Tout le monde sait par sa propre expérience qu’on n’est pas capable de s’appliquer à quelque vérité dans le temps que l’on est agité de quelque passion, ou que l’on sent quelque douleur un peu forte, parce qu’alors il y a dans le cerveau de ces traces profondes qui occupent la capacité de l’esprit. Ainsi ceux de qui nous parlons ayant des traces plus profondes des mêmes objets que les autres, comme nous le supposons, ils ne peuvent pas avoir autant d’étendue d’esprit ni embrasser autant de choses qu’eux.

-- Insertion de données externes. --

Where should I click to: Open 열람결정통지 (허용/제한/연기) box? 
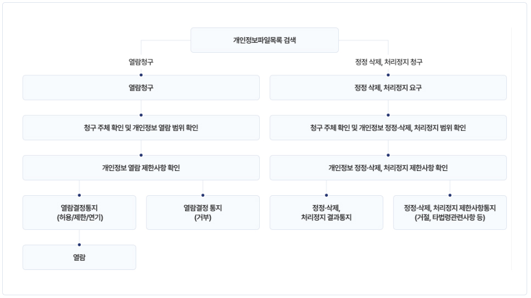coord(79,213)
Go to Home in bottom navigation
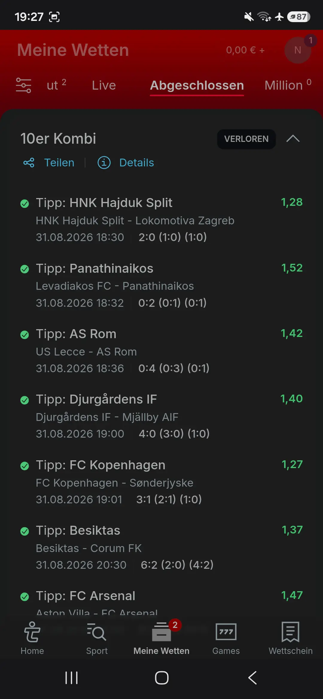The height and width of the screenshot is (699, 323). pyautogui.click(x=32, y=638)
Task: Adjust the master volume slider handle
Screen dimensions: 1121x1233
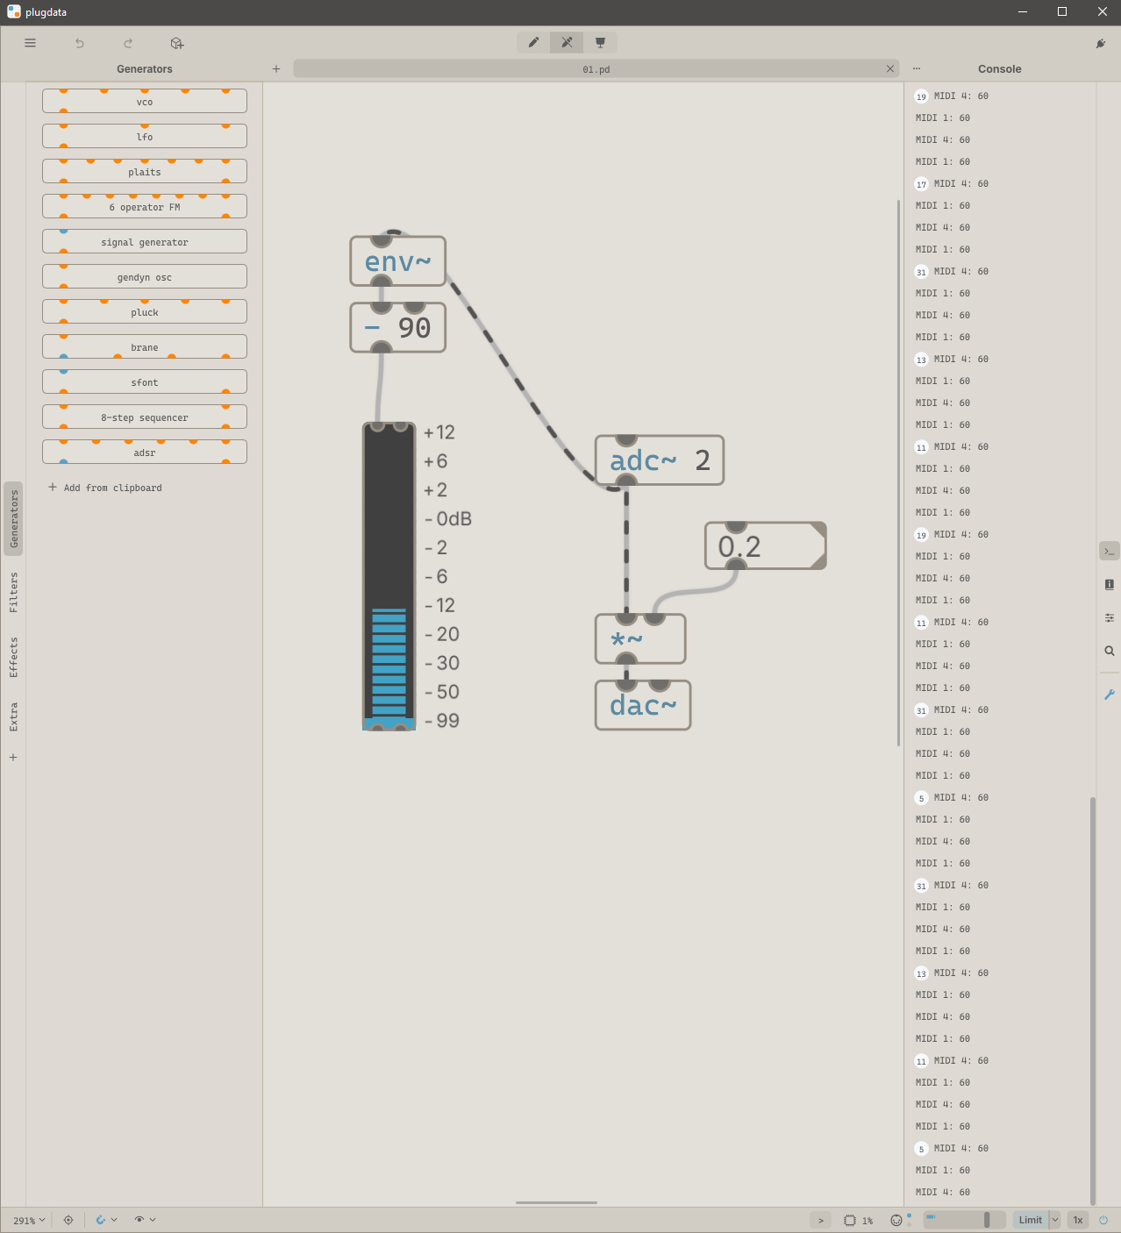Action: pyautogui.click(x=987, y=1220)
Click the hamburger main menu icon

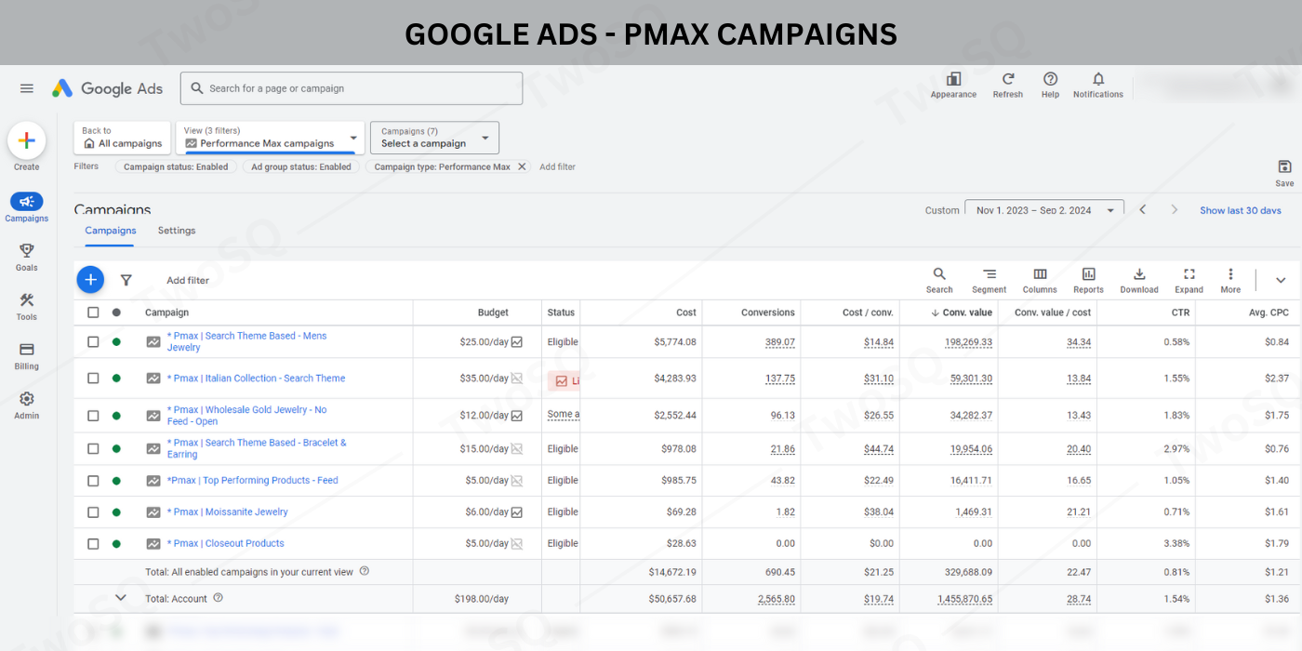pyautogui.click(x=27, y=88)
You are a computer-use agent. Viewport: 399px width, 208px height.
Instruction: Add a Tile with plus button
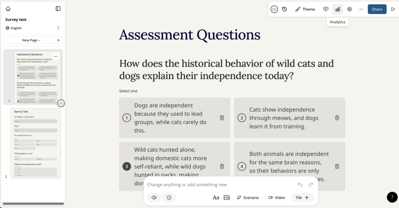point(302,197)
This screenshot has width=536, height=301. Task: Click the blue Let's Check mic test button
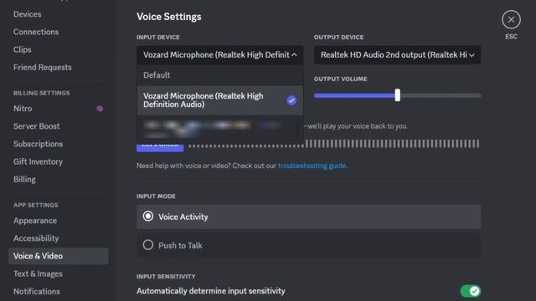pos(160,146)
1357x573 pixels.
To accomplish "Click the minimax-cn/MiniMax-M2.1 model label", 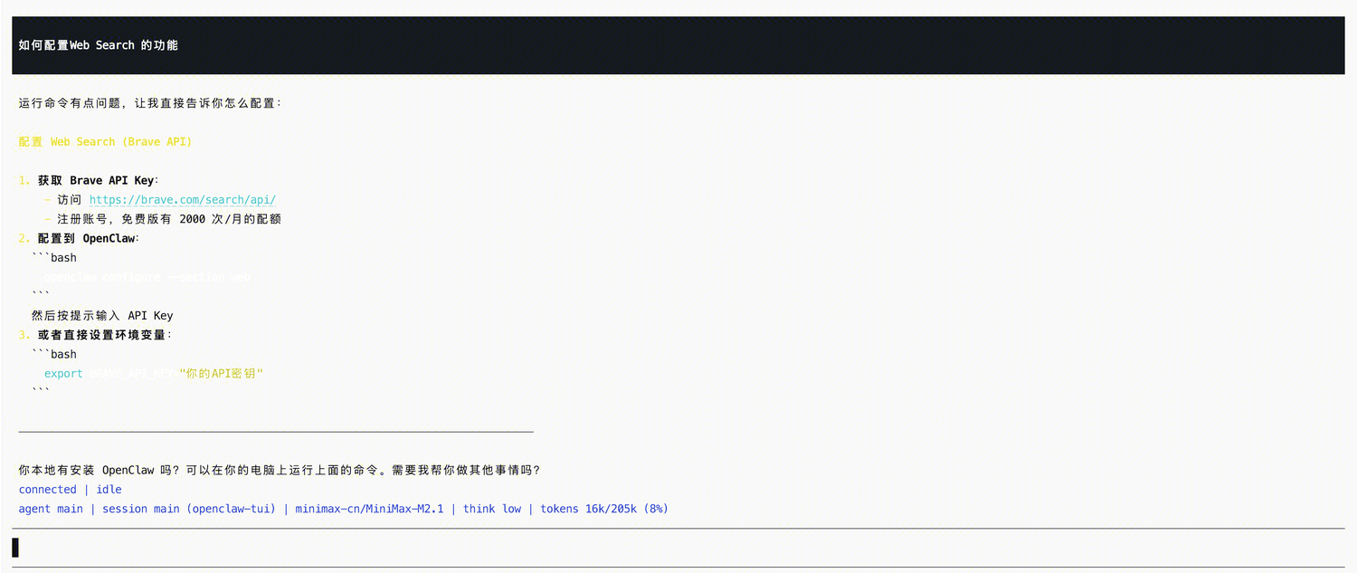I will pyautogui.click(x=369, y=509).

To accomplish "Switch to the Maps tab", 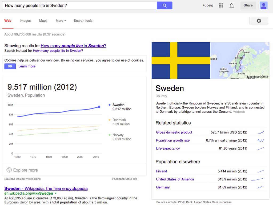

Le premier défaut de ces personnes est donc d’avoir l’esprit petit, et d’autant plus petit, que leur cerveau reçoit des traces plus profondes des objets les moins considérables.

Le second défaut c’est qu’ils sont visionnaires, mais d’une manière délicate et assez difficile à reconnaître. Le commun des hommes ne les estime pas visionnaires ; il n’y a que les esprits justes et éclairés qui s’aperçoivent de leurs visions et de l’égarement de leur imagination.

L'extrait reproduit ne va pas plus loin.